Screening for Autism
In most cases, autism can be reliably diagnosed as early as 18 months of age. An accurate diagnosis is based on observation of the child’s communication, social interaction, behavior, and developmental level.

Referral for a formal evaluation of autism may be warranted if a parent reports that their child exhibits one or more behavioral red flags:

Early signs or “red flags”
that a child may have an autism spectrum disorder

  • Little or no eye contact

  • Poor response to name

  • Lack of or delay in spoken language

  • Failure to respond to or initiate joint attention

  • Failure to imitate caregivers

  • Lack of interest in other children

  • Lack of spontaneous or make believe play

  • Persistent fixation on parts of objects

  • Unusual motor mannerisms (e.g., hand-flapping, lining up objects)

Several measures have been developed to assist in the screening of ASD in young children. The Modified Checklist for Autism in Toddlers (Robins et al.) is a 23-item screener developed for toddlers between the ages of 16 to 30 months. It usually takes around five minutes for caregivers to complete the M-CHAT and two minutes for a healthcare professional to score the measure. The M-CHAT is currently available in 30 languages, is free, and available for download.

Free online administration and scoring will soon be available online as well. The M-CHAT includes seven critical items that best discriminate children at high risk for autism (these include not taking an interest in other children, not pretending, not using index finger to point, not showing objects to parents, not responding to name when called, not following pointing by adults, and appearing not to hear). A child is considered to have failed the M-CHAT when two or more of these “Best7” critical items are endorsed or if any three or more items are endorsed.

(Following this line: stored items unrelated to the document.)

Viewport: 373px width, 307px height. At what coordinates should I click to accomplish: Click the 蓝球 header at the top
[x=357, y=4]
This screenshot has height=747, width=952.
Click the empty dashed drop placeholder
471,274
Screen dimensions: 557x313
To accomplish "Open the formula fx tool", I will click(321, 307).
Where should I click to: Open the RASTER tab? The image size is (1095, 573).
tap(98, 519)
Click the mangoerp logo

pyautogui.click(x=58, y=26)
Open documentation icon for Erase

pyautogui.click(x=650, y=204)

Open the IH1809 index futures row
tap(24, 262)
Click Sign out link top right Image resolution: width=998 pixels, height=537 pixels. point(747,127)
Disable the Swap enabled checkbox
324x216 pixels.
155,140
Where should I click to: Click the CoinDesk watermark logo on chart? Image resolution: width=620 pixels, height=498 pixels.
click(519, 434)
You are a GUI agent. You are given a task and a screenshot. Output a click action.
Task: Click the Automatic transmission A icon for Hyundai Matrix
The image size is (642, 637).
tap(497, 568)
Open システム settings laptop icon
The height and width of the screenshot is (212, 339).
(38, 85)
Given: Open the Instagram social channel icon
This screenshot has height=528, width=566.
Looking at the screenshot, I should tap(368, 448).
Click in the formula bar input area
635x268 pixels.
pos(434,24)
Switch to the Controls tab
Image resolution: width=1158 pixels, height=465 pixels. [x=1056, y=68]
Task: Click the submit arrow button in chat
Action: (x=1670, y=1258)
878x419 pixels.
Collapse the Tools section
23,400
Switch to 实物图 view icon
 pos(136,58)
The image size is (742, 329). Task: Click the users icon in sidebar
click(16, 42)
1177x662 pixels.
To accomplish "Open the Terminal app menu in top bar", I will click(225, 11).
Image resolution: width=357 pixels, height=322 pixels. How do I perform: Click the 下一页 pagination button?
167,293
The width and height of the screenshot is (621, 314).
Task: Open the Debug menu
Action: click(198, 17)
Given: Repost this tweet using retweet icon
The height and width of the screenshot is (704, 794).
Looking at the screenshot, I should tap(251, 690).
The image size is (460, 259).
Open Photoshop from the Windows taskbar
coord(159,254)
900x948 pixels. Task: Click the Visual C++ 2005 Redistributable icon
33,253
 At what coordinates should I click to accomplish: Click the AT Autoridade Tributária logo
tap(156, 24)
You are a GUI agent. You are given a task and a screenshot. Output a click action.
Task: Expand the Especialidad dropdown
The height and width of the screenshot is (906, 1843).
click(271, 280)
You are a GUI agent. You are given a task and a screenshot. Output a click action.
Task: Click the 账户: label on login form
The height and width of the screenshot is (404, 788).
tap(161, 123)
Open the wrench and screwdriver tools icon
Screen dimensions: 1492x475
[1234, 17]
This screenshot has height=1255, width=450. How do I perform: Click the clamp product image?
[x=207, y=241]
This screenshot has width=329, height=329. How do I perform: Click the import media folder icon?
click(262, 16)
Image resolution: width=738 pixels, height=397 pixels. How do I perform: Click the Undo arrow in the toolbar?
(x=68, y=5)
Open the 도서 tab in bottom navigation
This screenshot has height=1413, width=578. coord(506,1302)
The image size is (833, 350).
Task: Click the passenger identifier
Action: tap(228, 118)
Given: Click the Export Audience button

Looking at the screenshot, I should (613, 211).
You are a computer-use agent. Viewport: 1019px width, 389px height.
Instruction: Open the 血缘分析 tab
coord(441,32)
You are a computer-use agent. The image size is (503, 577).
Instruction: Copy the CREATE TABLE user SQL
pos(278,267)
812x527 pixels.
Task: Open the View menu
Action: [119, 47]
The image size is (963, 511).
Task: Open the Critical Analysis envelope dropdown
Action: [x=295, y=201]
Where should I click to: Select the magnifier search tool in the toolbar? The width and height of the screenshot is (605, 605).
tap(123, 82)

A questionnaire is available to follow up on items endorsed by caregivers. Research using the M-CHAT with the revised Best7 scoring suggests that the instrument has very good sensitivity and specificity.

The Screening Tool for Autism in Toddlers (Stone & Ousley) is intended for use with young children ranging in age from 24 to 35 months. Unlike the M-CHAT, which is designed to be used as a general screener, the STAT was designed to help differentiate toddlers with ASD from toddlers who have already been identified as being at-risk for a developmental disability. The STAT is administered via an observation that involves a fairly brief (20-minute) play-based interaction with the toddler. During this observation, the screener attempts to elicit and observe early social and communicative behaviors in four domains: Play, Directing Attention, Motor Imitation, and Requesting. Research with the STAT indicates that the instrument has good psychometric properties.

Next Steps after Screening
If a young child does not pass an autism screen, a formal evaluation for an autism spectrum disorder may be warranted. This evaluation should include a developmental history, developmental assessment, and direct observations of the child’s communication and social behavior. If local evaluation resources are not available, the Autism Center of Excellence at the University of Iowa Children’s Hospital can assist families in obtaining appropriate evaluation through the Center for Disabilities and Development, Pediatric Psychology, or Child Psychiatry.

References

  • Stone, W. L. & Ousley, O. Y. (1997). STAT Manual: Screening Tool for Autism in Two-Year-Olds. Unpublished manuscript, Vanderbilt University.
     

  • Robins, D., Fein, D., Barton, M., Green, J. (2001). “The Modified- Checklist for Autism in Toddlers (M-CHAT): An initial investigation in the early detection of autism and Pervasive Developmental Disorders.” Journal of Autism and Developmental Disorders, 31(2), 131-144.